For the present study, Molina Collada and colleagues analyzed a cohort of patients with a history of malignancy and who had received biologic or traditional synthetic disease-modifying antirheumatic drugs (DMARDs). The researchers defined incident cancer as any cancer occurring during drug exposure, resulting in therapy discontinuation. Molina Collada and colleagues compared the incident rates of cancers in patients receiving traditional synthetic and biologic DMARDs compared with those treated with TNF inhibitors.
The analysis included 352 patients from the BIOBADASER 3.0 cohort. Among these patients, there were 32 cases of incident malignancies, included 17 cases of solid cancer, 14 non-melanoma skin cancers and one melanoma.

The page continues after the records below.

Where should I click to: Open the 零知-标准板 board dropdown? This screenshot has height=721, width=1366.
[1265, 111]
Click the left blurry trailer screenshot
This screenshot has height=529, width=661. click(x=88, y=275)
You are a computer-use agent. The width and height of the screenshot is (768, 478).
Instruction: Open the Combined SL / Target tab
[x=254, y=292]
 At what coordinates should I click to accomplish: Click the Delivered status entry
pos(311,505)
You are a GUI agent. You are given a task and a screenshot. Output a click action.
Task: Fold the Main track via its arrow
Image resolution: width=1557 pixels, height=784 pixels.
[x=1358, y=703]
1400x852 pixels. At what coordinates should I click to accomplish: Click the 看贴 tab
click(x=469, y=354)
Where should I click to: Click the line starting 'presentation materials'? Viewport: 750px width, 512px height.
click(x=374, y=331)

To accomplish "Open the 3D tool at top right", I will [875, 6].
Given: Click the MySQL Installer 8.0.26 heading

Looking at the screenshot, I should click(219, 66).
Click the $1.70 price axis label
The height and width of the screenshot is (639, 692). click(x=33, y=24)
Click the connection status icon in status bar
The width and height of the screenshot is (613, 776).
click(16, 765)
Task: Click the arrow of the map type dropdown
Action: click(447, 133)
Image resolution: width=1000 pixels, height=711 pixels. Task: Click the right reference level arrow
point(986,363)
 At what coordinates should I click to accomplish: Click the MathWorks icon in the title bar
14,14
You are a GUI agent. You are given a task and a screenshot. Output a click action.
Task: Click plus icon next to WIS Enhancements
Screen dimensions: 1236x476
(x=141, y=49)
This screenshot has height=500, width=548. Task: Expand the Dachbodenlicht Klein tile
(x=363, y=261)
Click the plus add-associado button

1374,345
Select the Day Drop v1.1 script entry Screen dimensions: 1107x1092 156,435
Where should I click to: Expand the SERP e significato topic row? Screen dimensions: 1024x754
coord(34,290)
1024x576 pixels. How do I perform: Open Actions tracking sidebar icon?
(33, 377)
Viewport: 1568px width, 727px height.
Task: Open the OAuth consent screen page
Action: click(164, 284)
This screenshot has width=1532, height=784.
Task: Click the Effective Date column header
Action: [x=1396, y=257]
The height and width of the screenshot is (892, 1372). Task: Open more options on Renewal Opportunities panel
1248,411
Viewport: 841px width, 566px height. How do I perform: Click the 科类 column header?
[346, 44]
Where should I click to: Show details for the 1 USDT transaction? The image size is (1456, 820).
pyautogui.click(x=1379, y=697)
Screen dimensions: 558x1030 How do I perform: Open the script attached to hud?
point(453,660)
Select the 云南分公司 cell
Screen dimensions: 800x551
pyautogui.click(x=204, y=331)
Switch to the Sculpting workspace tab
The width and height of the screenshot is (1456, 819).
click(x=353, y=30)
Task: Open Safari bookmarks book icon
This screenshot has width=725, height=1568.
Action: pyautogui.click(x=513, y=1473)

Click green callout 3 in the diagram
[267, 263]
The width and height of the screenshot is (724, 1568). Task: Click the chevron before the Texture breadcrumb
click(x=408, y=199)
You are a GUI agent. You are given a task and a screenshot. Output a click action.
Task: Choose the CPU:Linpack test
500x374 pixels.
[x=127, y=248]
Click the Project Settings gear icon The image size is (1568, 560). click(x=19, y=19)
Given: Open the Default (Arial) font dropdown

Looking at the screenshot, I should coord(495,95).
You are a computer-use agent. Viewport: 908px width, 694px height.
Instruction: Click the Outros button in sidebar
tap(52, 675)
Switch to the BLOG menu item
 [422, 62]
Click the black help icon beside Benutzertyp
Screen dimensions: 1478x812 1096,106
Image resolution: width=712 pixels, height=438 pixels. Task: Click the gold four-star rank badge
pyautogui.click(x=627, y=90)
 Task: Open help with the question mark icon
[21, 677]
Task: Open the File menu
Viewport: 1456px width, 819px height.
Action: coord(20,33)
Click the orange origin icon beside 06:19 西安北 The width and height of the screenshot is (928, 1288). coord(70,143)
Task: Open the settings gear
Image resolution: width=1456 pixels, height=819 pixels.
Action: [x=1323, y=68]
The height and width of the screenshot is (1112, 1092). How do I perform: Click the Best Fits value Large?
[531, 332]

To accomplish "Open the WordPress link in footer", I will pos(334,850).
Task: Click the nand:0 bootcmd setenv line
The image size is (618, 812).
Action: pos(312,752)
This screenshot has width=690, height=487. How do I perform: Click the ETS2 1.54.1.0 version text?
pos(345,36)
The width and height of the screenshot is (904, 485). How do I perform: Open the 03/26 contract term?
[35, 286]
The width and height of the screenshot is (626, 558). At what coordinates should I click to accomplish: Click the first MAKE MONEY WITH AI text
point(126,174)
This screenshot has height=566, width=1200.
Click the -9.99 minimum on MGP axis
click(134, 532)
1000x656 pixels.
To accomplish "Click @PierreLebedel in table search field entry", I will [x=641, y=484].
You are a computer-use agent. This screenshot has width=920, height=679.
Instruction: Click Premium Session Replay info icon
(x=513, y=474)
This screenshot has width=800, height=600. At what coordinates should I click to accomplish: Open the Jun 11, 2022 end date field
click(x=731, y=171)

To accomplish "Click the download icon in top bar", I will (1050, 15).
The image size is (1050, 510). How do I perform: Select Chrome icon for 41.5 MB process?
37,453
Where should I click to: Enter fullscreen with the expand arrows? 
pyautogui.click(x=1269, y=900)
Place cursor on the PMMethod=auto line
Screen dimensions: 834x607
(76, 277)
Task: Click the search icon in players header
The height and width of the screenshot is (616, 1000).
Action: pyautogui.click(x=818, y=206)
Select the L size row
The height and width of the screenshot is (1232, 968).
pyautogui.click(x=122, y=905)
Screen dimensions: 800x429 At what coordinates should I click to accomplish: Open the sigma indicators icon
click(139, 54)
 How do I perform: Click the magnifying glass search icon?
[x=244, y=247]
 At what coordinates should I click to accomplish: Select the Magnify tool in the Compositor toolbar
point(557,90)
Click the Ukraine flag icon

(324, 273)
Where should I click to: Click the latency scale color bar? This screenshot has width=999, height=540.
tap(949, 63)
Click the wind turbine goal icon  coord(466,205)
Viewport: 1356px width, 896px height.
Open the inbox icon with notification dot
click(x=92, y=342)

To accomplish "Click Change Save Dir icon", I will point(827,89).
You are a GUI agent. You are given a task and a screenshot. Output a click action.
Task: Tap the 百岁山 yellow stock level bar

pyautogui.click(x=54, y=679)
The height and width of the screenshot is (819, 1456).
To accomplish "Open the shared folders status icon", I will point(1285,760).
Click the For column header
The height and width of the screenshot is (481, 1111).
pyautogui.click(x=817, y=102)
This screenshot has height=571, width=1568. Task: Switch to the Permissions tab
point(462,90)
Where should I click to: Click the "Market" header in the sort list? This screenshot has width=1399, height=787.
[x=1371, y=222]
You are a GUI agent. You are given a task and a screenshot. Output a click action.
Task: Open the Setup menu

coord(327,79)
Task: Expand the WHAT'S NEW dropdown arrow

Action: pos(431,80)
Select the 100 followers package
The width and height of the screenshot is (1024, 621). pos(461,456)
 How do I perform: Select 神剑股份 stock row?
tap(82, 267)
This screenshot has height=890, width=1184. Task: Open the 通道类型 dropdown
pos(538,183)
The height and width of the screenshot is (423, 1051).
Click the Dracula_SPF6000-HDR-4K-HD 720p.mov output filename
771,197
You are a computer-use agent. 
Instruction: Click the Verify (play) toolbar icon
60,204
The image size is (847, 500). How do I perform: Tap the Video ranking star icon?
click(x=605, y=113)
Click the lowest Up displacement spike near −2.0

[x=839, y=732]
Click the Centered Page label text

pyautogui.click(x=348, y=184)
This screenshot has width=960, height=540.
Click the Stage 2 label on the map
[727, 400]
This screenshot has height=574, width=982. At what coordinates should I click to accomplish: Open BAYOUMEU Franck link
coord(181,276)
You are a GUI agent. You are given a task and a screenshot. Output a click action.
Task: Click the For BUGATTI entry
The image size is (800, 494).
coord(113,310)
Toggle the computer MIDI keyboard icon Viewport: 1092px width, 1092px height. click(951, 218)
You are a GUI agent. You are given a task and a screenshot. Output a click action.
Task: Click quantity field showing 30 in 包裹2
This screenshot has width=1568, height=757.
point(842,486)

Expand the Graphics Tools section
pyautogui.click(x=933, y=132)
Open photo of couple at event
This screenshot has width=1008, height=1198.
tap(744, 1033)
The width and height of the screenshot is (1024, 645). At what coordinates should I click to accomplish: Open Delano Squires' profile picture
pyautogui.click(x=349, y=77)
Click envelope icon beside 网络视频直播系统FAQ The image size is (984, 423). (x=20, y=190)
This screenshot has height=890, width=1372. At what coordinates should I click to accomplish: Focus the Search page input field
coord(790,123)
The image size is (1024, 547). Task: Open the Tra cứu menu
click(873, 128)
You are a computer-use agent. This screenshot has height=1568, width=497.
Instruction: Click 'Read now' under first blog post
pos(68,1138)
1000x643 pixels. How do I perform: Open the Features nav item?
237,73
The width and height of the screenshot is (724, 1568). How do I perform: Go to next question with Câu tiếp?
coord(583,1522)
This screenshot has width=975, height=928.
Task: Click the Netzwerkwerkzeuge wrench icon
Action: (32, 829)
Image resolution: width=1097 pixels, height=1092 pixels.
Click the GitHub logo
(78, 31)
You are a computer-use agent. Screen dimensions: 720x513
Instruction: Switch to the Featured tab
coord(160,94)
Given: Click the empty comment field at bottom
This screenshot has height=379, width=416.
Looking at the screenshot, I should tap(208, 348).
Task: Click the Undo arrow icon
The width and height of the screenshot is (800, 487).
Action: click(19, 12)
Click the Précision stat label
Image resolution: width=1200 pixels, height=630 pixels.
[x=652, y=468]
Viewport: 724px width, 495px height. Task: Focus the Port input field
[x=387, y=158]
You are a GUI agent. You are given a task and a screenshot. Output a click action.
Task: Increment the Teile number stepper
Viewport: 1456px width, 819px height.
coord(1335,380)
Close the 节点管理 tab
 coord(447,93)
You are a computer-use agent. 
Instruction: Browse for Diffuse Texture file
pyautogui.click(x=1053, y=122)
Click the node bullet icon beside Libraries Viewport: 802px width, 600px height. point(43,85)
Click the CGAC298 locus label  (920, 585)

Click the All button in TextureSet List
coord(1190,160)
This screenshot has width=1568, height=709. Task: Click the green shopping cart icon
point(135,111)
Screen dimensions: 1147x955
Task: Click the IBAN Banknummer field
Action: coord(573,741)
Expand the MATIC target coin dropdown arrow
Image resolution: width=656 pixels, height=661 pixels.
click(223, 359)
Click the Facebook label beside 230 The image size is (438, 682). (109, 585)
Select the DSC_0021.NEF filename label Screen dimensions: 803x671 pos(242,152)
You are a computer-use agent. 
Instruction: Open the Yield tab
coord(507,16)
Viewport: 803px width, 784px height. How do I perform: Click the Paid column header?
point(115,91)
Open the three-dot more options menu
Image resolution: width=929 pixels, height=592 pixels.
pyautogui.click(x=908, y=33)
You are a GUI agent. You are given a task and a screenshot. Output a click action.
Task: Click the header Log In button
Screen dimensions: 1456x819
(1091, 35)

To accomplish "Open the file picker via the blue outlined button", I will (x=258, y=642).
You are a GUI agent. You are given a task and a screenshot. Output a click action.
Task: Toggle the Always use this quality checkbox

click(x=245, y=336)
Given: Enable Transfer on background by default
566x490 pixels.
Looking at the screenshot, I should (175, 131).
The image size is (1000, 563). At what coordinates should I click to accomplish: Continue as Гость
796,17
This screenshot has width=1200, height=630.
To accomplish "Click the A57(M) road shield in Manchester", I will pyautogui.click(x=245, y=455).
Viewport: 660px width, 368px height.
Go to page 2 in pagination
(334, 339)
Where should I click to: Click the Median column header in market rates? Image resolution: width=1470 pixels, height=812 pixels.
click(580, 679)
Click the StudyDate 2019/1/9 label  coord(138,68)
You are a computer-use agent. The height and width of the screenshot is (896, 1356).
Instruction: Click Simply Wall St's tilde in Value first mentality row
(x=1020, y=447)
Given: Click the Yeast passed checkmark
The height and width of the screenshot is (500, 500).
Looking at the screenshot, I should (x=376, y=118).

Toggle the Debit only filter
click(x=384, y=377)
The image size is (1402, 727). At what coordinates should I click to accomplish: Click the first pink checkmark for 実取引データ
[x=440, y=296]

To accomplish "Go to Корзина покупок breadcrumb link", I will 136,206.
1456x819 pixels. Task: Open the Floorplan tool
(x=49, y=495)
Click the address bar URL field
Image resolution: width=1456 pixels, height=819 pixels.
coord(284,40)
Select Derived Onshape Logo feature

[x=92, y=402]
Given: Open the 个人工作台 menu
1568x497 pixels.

The overall rate of cancer incidence was 27.1 events per 1,000 person-years (95% CI, 18.6-38.3).
According to Molina Collada, the overall rate of cancer “did not differ significantly” between patients receiving Janus kinase inhibitors, anti-CD20, anti-interleukin-6 or anti-CTLA-4 compared with TNF inhibitors.
“We can say that we have not found an increased risk of incident cancer in patients with rheumatic diseases and a previous cancer with any of the biological or synthetic DMARDs,” Molina Collada said. “We think this data are reassuring but should be confirmed in long-term registries.”